Problem details: Continue the blog post about marking the fifth anniversary of the return from Honduras, starting right after its final sentence.

Document excerpt:

======

As the arroz con pollo rounded the table, each person spooned a mouthful of Honduras on their plate. With the taste buds stimulated, our memories came alive. In this way, we honored the fifth anniversary of our return from Honduras on Tuesday, August 2.

We lived in Honduras for a little over four years and over that time four boys lived with us as foster sons: Franklin and Edgar (brothers now 21 and 19), Rodolfo, 12, and Junior, 9. We deeply cherish our experiences there. In fact, this blog exists to honor it and share the hope we have gleaned from it. You can find another post on the fourth anniversary of our return under “remembering honduras” posted August 2, 2010.

And so on the fifth anniversary of our return, dear friends we met while in Honduras shared a delectable Honduran meal to honor the day. Jennifer and Denny dropped in on their way from Austin, TX to Washington DC. They ooohed and ahhed over the chismól, a Honduran relish. I marveled at God’s providence in providing dear friends to accompany us on this important day.

Earlier that morning, overwhelming gratitude had greeted me at 5:00 and I sat with the Lord on our patio and told Him how thankful I was for all He had done. I recounted the people who have walked with us well through loss, grief and finding hope. Some of the ways He has healed me floated across my mind and I opened them like a loaf, gave thanks and ate of the bounty spiritually.  He spoke back to me through His Love Letter with Psalm 21:6-7:

Surely I have granted you with eternal blessings and made you glad with the joy of My Presence. For my daughter trusts in Me, her Lord; through the unfailing love of the Most High, she will not be shaken.

======

Data listing:
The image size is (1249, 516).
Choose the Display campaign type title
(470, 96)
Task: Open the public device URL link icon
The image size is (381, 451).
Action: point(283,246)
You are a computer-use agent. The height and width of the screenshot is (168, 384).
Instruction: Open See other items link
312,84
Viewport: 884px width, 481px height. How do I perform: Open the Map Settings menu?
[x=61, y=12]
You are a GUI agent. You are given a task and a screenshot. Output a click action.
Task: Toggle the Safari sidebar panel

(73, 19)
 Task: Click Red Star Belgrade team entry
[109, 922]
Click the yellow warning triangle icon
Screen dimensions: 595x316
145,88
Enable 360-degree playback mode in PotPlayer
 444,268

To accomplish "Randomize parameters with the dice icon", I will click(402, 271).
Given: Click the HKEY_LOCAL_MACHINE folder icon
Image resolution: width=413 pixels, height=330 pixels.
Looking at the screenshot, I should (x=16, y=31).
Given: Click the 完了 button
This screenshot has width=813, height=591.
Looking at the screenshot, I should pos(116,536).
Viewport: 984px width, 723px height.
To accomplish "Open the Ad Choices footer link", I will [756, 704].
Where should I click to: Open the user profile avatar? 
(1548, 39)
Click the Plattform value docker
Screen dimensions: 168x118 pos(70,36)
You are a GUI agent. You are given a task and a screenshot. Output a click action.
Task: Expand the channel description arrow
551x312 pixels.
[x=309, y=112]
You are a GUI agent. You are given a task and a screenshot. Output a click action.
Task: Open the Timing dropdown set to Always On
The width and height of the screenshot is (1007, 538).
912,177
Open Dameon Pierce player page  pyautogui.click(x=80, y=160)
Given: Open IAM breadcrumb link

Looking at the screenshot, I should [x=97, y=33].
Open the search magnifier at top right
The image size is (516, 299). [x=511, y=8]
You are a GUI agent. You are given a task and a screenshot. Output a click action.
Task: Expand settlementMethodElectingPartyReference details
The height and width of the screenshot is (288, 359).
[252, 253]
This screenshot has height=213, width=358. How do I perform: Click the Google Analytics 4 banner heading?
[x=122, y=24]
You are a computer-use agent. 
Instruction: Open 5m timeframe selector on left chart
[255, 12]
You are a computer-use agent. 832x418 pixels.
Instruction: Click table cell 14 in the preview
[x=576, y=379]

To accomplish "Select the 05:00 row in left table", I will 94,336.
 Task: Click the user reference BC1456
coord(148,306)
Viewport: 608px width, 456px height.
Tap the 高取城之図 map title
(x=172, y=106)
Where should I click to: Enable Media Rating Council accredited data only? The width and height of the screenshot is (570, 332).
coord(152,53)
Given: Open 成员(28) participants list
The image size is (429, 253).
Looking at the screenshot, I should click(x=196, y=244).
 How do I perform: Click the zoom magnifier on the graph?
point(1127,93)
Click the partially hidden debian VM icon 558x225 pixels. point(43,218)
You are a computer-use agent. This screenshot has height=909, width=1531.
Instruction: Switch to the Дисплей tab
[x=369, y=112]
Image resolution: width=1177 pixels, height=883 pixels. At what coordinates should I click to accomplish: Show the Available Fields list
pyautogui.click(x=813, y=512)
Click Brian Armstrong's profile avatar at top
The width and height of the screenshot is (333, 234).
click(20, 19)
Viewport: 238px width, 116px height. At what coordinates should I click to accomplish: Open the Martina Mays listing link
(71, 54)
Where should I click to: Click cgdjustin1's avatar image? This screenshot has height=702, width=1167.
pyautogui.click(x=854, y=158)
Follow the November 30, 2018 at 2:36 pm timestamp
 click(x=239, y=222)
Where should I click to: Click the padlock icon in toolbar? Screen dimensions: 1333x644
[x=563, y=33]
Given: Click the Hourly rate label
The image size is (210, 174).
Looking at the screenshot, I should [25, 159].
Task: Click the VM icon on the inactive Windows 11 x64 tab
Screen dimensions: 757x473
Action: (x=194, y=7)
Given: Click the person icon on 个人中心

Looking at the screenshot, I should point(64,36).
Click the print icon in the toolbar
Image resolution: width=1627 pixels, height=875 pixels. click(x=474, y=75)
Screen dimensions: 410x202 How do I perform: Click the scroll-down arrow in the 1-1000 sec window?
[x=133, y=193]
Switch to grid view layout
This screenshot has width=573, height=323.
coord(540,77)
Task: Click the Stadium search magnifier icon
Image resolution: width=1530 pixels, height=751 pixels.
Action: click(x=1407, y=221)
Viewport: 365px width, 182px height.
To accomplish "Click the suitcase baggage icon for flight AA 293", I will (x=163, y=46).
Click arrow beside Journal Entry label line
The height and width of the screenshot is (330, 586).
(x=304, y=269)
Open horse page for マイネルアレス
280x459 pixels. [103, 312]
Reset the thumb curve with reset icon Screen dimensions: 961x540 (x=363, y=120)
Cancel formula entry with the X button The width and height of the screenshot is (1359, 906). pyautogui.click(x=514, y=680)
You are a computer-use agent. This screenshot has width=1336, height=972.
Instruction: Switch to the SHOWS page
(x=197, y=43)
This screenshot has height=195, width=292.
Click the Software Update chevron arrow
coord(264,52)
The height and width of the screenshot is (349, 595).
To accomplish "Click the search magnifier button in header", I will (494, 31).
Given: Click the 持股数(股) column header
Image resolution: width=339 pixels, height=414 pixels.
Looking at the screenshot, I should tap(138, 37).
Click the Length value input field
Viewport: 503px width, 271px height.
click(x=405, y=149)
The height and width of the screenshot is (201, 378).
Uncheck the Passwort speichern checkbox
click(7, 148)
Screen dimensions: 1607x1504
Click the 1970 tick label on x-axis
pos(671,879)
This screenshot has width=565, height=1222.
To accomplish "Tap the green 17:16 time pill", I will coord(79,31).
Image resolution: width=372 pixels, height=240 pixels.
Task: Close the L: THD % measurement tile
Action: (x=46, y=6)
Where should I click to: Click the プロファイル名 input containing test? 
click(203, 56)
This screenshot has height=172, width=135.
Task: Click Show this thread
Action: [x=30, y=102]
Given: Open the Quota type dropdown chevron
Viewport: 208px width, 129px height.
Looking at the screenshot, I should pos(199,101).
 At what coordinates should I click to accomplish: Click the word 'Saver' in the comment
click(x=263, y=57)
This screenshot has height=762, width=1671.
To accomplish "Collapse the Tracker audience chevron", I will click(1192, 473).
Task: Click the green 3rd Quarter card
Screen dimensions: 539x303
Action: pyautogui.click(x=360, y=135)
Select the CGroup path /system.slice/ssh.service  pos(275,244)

======

Written answer:
As I got ready for bed that night, something in my gut said that this day was incomplete. I did not want it to end. Curious about that, I asked myself some questions. I realized that while most of me felt that gratitude and joy, part of me still held some deep sadness. I had honored the majority but avoided the sorrow. Honoring sadness and sorrow is a conundrum of hard work, discernment and just plain difficulty.

In fact, I would rather iron than sit with my sadness. On the anniversary, I had some quiet time and I could have chosen to attend to the sadness of soul. Instead, I pulled out the iron and caught up on about a year’s worth of ironing. I mean, it was ok and all but really it reveals to me the lengths I will go to in order to avoid feeling sorrow.

Haven’t we already done this, Lord. Haven’t I cried enough tears already? Do I need to be sad again? Is it ok for me to forget the loss, the feelings of desperation? 

Over time I had walled off the sorrow and for the sake of survival, given in to letting it sit behind a shell unattended. To truly honor the day and the preciousness of the loss, I had to knock a little hole in the shell and let the sorrow leak out. 

This morning, I wrote a letter to Junior who will turn nine in October. The youngest of our Honduran boys, he was almost four when we left. Couch it however you will, our leaving inflicted a deep wound to Junior, our other boys and maybe even other people. We as a family have certainly suffered and grieved. Grace and perhaps time will re-frame our sons’ losses and one day I pray they find healing. But the pain in my heart asks, why did we have to leave, especially young Junior? Why isn’t it enough that we want him and he needs parents. I won’t be able to answer those questions today. In fact, understanding is not required for me to trust God. Surrender is imperative. Naming the pride in me that says my plan would be better is compulsory. But understanding is a luxury I won’t have this side of heaven.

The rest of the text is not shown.